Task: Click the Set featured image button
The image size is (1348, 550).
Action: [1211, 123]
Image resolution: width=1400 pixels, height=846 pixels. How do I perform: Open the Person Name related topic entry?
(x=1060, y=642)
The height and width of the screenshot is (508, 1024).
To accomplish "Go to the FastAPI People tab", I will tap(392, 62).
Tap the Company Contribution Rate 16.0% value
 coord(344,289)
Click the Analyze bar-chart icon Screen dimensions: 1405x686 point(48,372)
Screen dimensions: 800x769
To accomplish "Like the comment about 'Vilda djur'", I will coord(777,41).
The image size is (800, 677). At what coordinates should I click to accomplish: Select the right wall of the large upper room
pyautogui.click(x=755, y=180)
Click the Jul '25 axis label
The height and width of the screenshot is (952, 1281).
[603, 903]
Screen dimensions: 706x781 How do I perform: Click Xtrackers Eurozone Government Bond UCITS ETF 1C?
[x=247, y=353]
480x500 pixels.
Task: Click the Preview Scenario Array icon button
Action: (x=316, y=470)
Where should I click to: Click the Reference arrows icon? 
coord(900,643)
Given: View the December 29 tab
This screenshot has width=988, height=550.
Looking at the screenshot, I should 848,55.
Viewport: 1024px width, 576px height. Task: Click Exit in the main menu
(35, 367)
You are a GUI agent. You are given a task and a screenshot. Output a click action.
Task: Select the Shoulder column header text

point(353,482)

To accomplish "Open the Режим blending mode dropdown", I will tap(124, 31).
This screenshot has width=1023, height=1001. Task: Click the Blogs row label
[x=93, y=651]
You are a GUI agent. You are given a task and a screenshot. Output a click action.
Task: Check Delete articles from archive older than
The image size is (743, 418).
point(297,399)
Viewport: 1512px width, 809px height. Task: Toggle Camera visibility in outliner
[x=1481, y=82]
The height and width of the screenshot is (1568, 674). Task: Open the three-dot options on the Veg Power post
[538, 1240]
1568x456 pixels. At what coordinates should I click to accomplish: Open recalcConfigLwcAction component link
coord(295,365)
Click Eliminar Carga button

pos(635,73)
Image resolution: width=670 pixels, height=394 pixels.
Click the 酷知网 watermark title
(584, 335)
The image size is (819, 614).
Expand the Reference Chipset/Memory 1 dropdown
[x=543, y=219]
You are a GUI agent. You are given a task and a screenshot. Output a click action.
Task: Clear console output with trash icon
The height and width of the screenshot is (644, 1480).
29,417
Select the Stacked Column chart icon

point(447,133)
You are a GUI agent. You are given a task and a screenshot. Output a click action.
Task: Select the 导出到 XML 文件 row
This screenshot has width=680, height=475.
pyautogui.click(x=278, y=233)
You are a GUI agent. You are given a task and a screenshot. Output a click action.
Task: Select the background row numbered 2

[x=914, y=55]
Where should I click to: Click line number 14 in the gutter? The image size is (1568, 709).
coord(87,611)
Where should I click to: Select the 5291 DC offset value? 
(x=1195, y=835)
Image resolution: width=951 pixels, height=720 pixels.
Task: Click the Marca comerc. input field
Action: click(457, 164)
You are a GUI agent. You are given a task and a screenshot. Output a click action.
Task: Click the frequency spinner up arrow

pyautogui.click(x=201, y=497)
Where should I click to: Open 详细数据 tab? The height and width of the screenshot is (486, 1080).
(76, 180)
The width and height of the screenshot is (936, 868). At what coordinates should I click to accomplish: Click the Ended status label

> Task details
Output all lines from the beginning of the data up to the line holding "The height and width of the screenshot is (508, 1024).", that line included, exactly as written.

> Solution for this task
Task: Click the Set featured image button
The image size is (1348, 550).
Action: [1211, 123]
Image resolution: width=1400 pixels, height=846 pixels. How do I perform: Open the Person Name related topic entry?
(x=1060, y=642)
The height and width of the screenshot is (508, 1024).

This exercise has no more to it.